Saturday, September 24, 2011

"You Will Be Like God..." The Richard Hell Story

In my all-too-obvious attempt to understand my childhood, I have undertaken a study of exactly what happened in the ‘80s, musically. In order to do that, one must understand the prerequisites. In this particular case, the prerequisites involve what happened at a club called CBGB which is located in the Bowery in Manhattan. It was the locus of the American underground rock ‘n roll scene in the mid-to-late 1970s. Cutting their teeth at CBGB at that time were such icons as The Ramones, Talking Heads, Television, Blondie, and Patti Smith.

There are many parts of that era that would interest a Mockingbird-oriented person and one of them is the career of a guy named Richard Hell. Hell was a fairly well-read fellow (and from an upper-middle class family as, ironically, many “punks” were). He was a forceful and uncompromising visionary who floated, unsatisfied, from Television to The Heartbreakers (no, not THOSE Heartbreakers) and, finally, to his band Richard Hell and the Voidoids.

One of his earliest songs is his most misunderstood. It is also his most interesting. It is called “Blank Generation” and it is mistakenly taken as an anthem for an uncaring and apathetic group of rock ‘n roll punks like “Pretty Vacant” by The Sex Pistols. Hell describes it differently, however:
“ That is the ultimate message of the New Wave: if you just amass the courage that is necessary, you can completely invent yourself. You can be your own hero, and once everybody is their own hero, then everybody is gonna be able to communicate with each other on a real basis rather than a hand-me-down set of societal standards."

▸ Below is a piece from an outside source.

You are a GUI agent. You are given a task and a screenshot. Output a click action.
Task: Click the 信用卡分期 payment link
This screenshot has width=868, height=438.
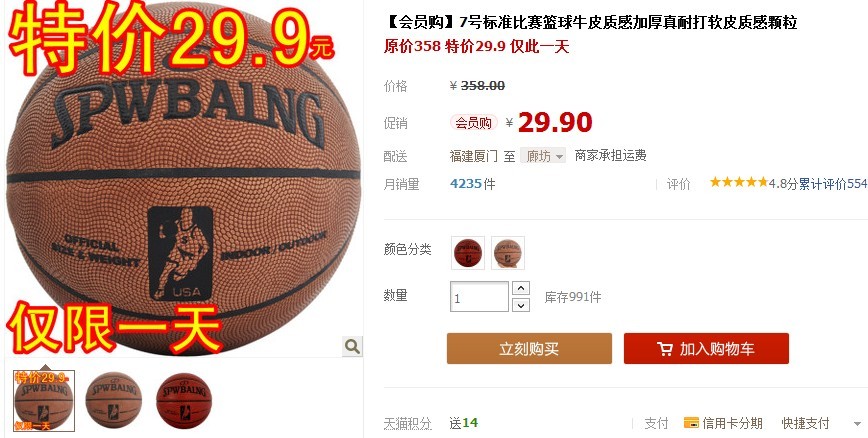tap(732, 424)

Ugh. (Good tune, though) Blank Generation = Blank Slate or Blank Canvass. Here again, we have an advocacy of self-creation. Just another example in another place. By virtue of the right choices and considerable inner strength, the objective reason of the mind can create the self in any form it wishes. Ah, the glories of free agency. Always ever-present.

It does raise a couple of questions: Why was Hell consistently unable to get his vision across to the other free agents of his revolving door of bands? (To be fair, the Voidoids did for a time.) More importantly, why did Hell feel the need to obscenely self-medicate with some of the heaviest drugs around? (Listen to “Chinese Rocks”!) There seems to always be massive disconnect between the philosophy of free will/agency/identity-creation and a nagging, vociferous reality. We must sound like a broken record about this, but history dictates that it bears a fairly regular hearing.

Perhaps the best assault of reality into this mode of thinking came in Manchester, England during the same time period. Ian Curtis of Joy Division was at the pinnacle of what would soon prove to be the steep cliff of suicide. Nihilistic self-creation was the order of the day, ironically, in a declining United Kingdom with very little opportunity to advance oneself. It was in this atmosphere that Curtis wrote “Isolation”, the other side of the coin to free agency. It was shortly after this song was released that he hanged himself. Rather than liberation, self-creation and free agency lead to an impossible burden and deep defeat.



With this burden of free agency, it isn’t very satisfying to cast your faith on something else (we would argue for the Resurrected Lord) that isn’t true. But that is a different scope for a different piece. For now, we can stand with one half of Richard Hell (his unconscious, perhaps), Ian Curtis, and a host of others who find themselves crushed by the false idea of free agency.